In the Beginning . . .

The beginning is always the hardest part. Creating a Web site is no different. When we gear up to develop a new site, we always start here (where else can you start, but at the beginning?). The thing we do first is brainstorm. This often causes headaches, bolts of lightning to escape our nostrils, and clouds to float out of our ears. If thinking makes this happen to you, don't worry — just lie down and it will pass.

In brainstorming mode, we try to think of anything and everything we could possibly include in the prospective site. We do this for three areas: content, design, and navigation. The content is almost always determined by the initial impetus behind the site.
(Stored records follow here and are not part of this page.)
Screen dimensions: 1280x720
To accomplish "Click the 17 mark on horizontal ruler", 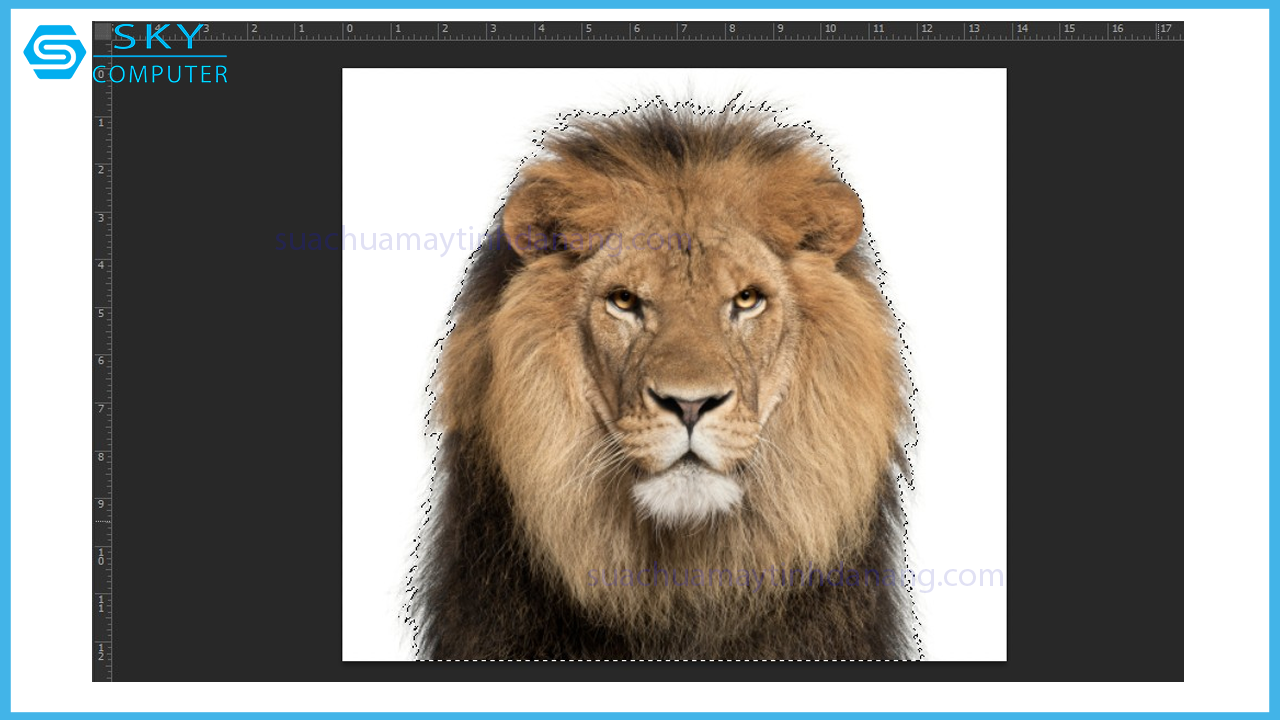I will [1165, 30].
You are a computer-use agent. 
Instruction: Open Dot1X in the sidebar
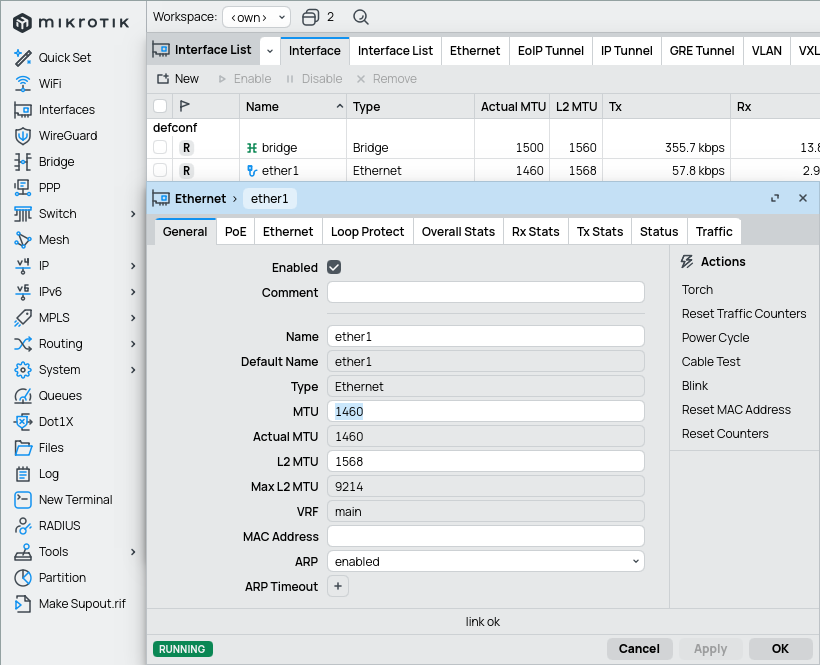pyautogui.click(x=56, y=422)
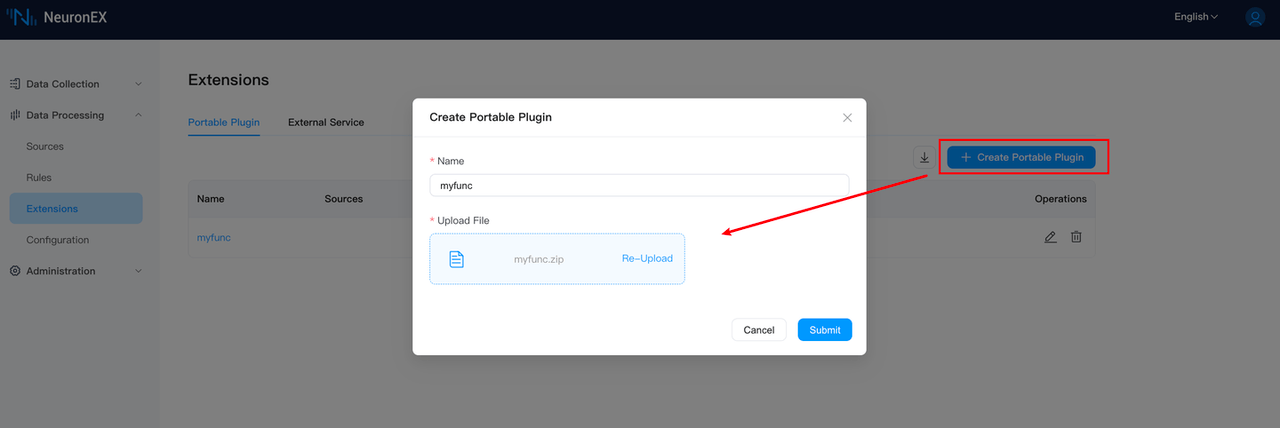Click the download icon button

pyautogui.click(x=925, y=157)
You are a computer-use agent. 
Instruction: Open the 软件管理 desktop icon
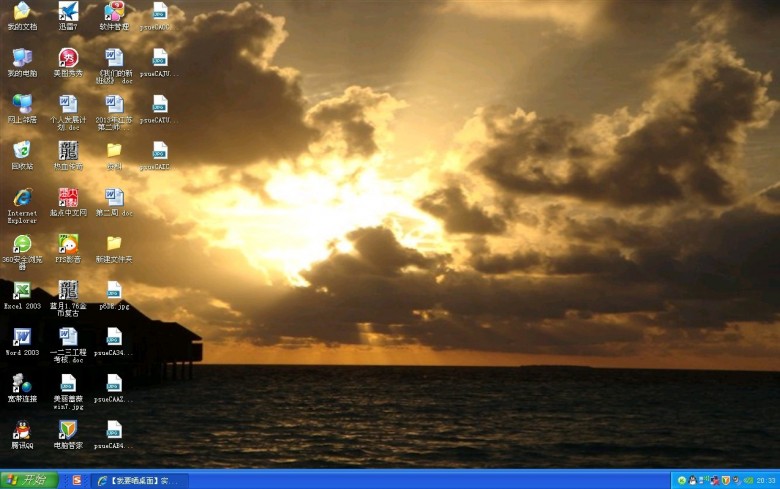[x=114, y=13]
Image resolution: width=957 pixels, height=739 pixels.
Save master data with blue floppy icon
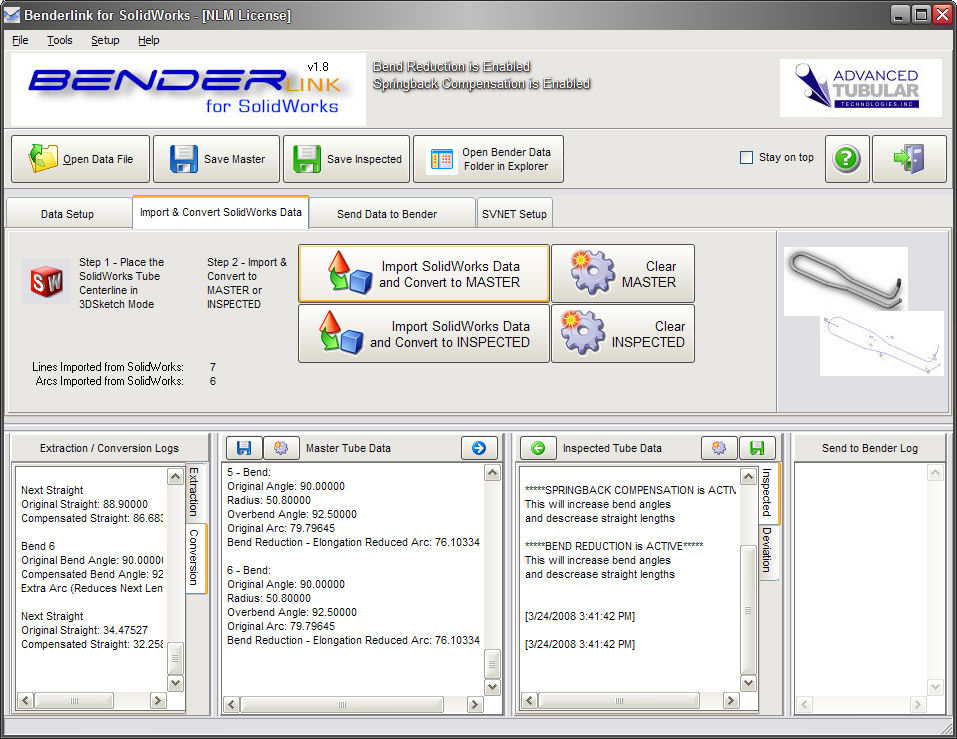216,159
In our experience, our usual reason is to promote a book and provide our readers (and those potential readers who haven't yet run to their nearest bookstores to buy our wonderful books) with useful and helpful information. The design of the site includes a color scheme, its icons and graphics, and its overall look and feel. In the case of the … For Dummies books (like the one you're holding), we stick with their traditional yellow and black scheme. The navigation of the site includes those control mechanisms readers use to jump from one page or section to another, the directory tree beneath the surface, and the ordering of constituent pages and sections.

Brainstorming is often messy and can take lots of time. The more people involved at this stage, the longer it takes to exhaust all the possibilities. Thinking with more than one brain has its advantages and disadvantages. On the plus side, you get a broader range of ideas, and you have an increased likelihood of identifying everything your site ultimately needs. On the minus side, those ideas take longer to formulate and discuss. Also, the more ideas that emerge, the more arguments and heated discussions that will ensue. You must be the judge of just how many people to invite to the thinking party; we seldom brainstorm with more than three or four.

We usually record our brainstorming on used paper from our “recycle box.” But you can just as easily write your ideas down on the computer. In fact, after we finish a brainstorming session, someone is usually assigned to transcribe our notes from paper to the computer anyway. You can avoid the middleman by jumping to the keyboard before killing any trees (that's why we use recycled paper). When we type up our ideas, we use Microsoft Word because that's our word processor of choice, but anything will do.